Stored items:
Start of Block

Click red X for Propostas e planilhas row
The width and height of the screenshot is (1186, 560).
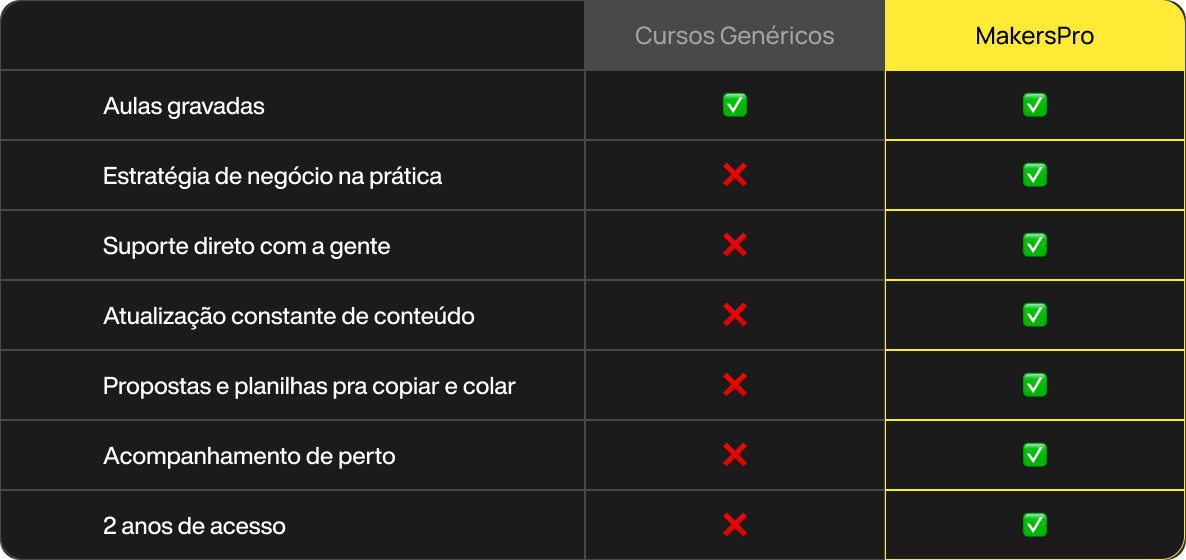(x=734, y=385)
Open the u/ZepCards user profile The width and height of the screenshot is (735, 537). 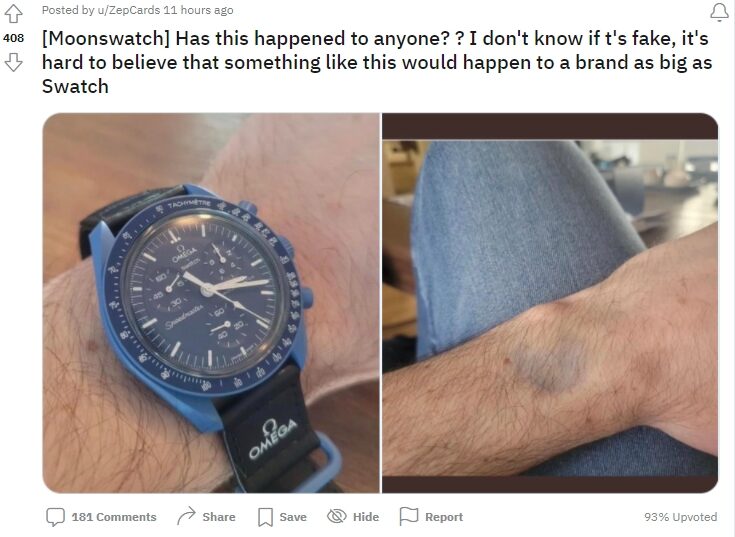click(128, 10)
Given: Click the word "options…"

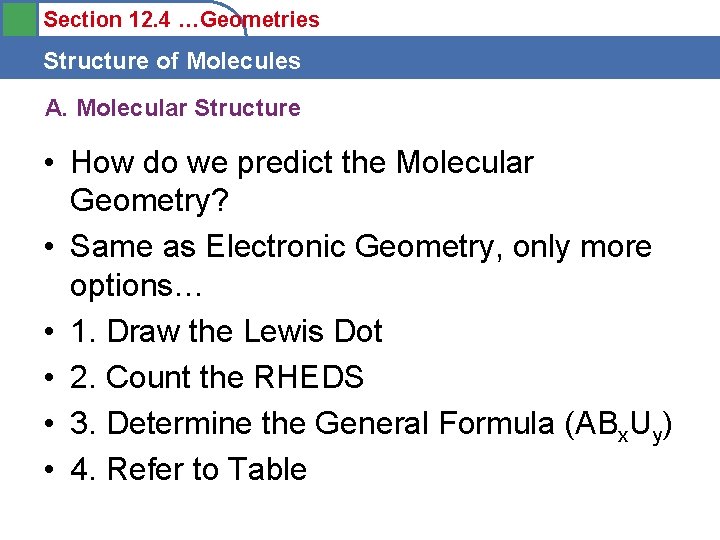Looking at the screenshot, I should pos(136,285).
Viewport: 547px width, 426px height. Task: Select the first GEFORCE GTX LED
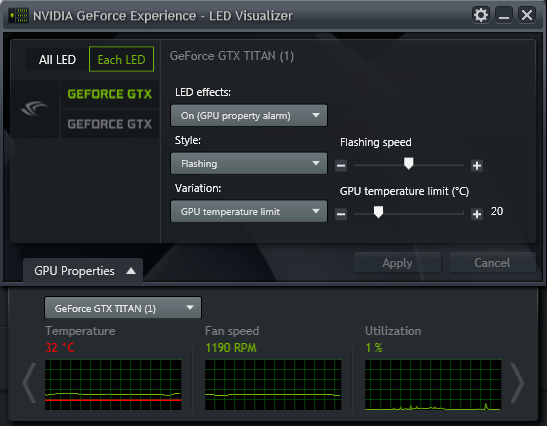(x=110, y=94)
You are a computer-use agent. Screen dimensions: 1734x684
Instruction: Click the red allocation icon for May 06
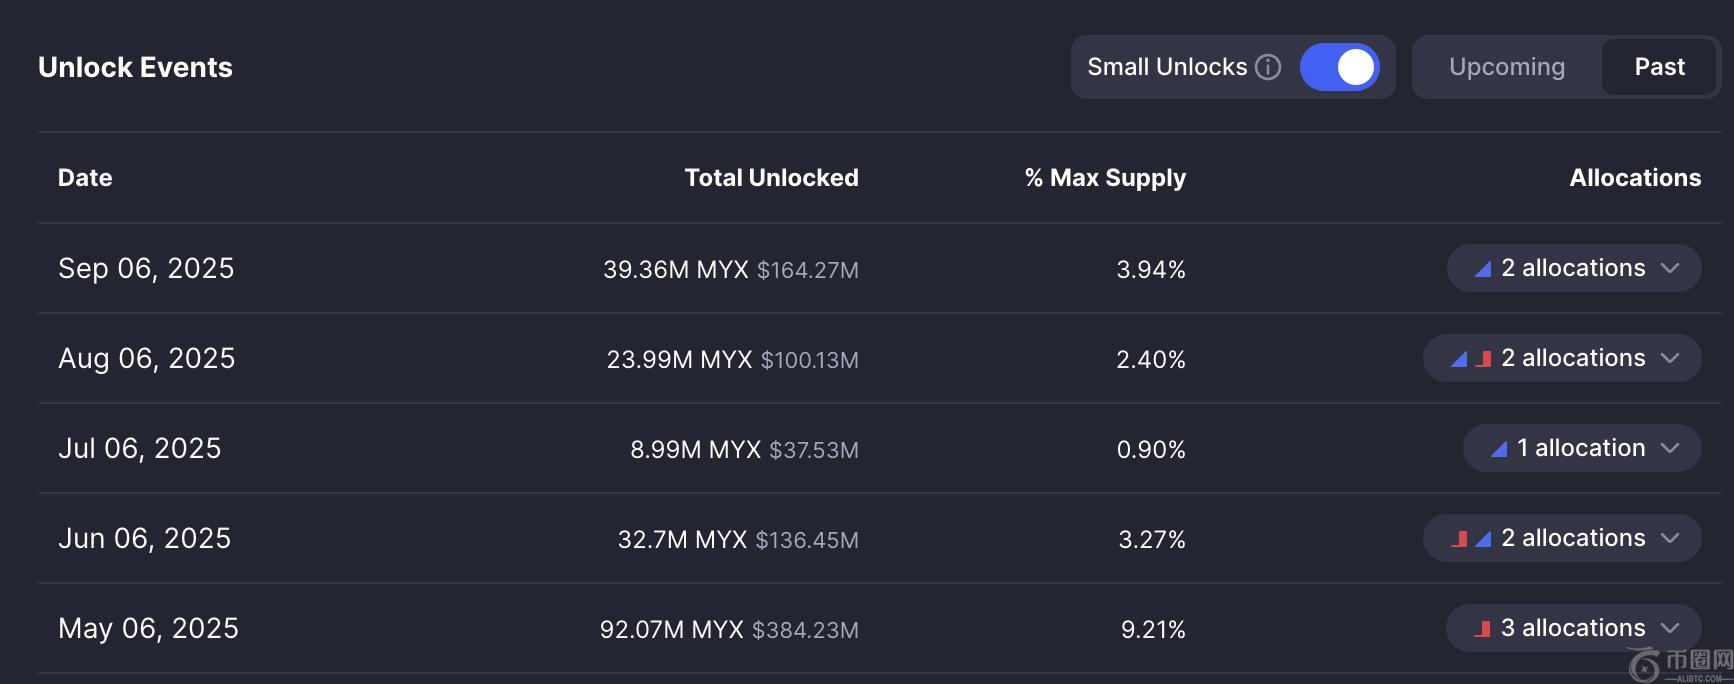1482,629
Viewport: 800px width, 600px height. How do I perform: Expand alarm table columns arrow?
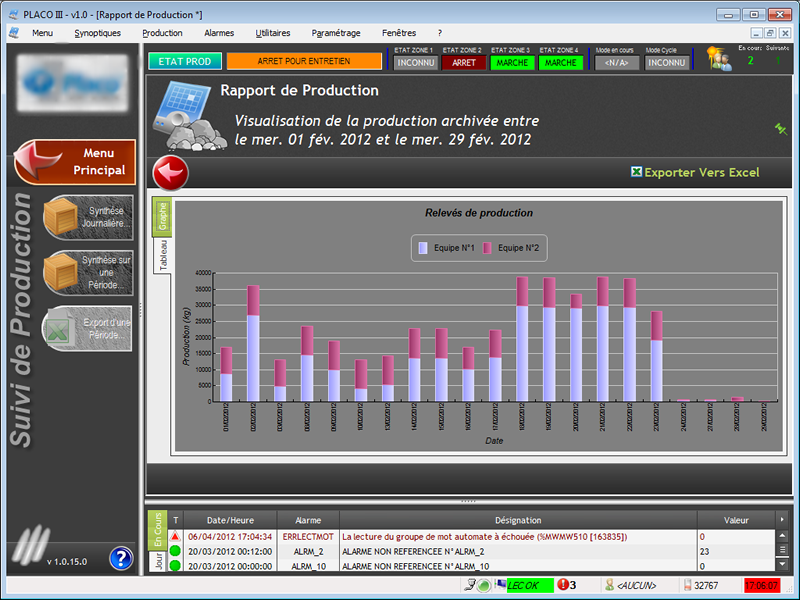[x=782, y=520]
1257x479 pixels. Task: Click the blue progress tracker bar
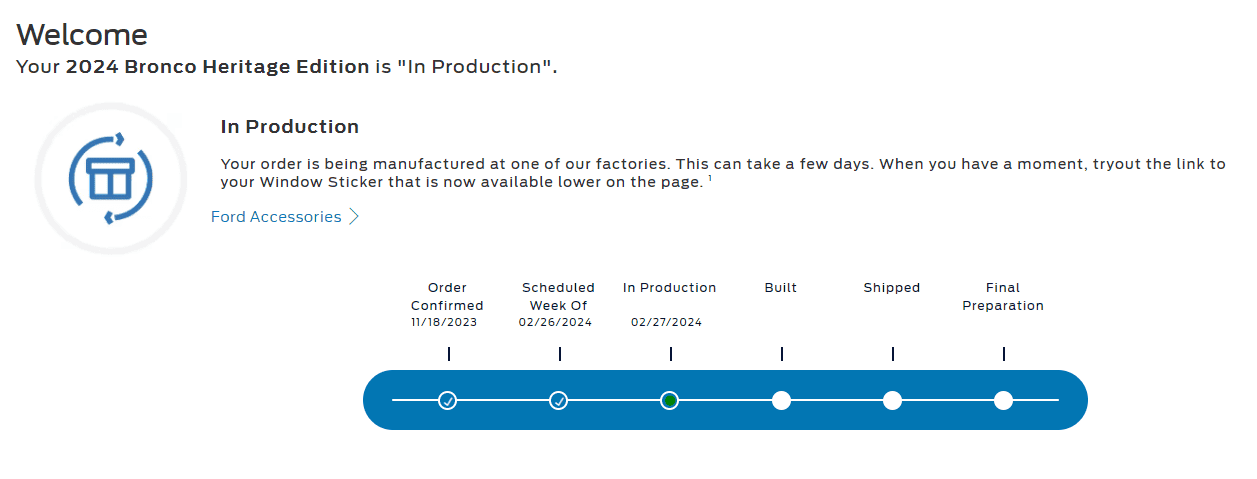(725, 400)
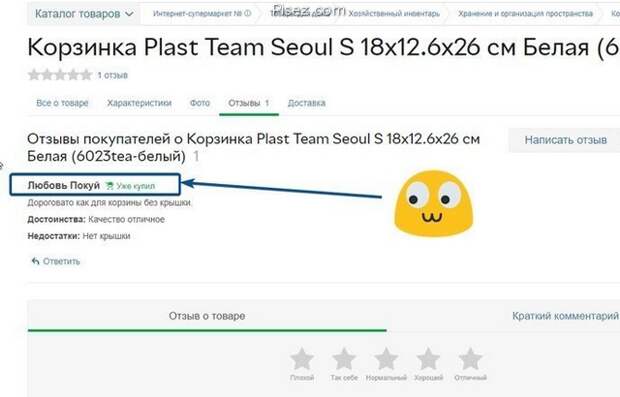The width and height of the screenshot is (620, 397).
Task: Click green cart icon 'Уже купил'
Action: [110, 185]
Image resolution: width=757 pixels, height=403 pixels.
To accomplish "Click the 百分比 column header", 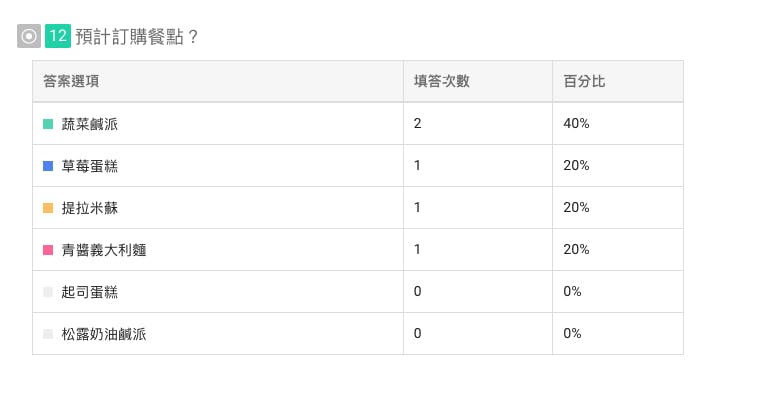I will pyautogui.click(x=584, y=81).
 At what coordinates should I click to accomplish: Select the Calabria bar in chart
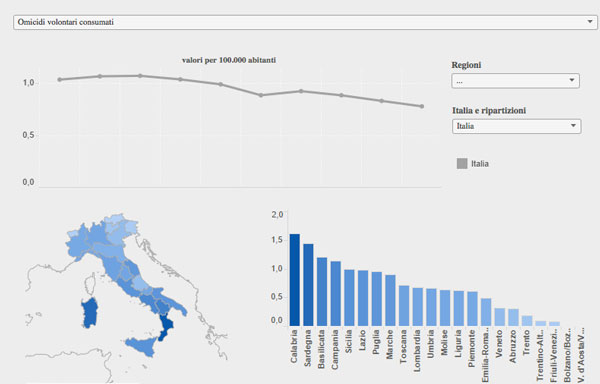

End of Block

Working from the entries above, please transcribe only the lines from the line with "You are a computer-use" through the line with "Image resolution: width=757", exactly, with both end lines and without pictures.

RESULT BELOW:
You are a computer-use agent. Screen dimensions: 1734x684
Instruction: Click the red allocation icon for May 06
1482,629
Viewport: 800px width, 600px height. How do I perform: Expand alarm table columns arrow?
[x=782, y=520]
1257x479 pixels. Task: Click the blue progress tracker bar
(725, 400)
The width and height of the screenshot is (620, 397).
Task: Click green cart icon 'Уже купил'
Action: [110, 185]
Image resolution: width=757 pixels, height=403 pixels.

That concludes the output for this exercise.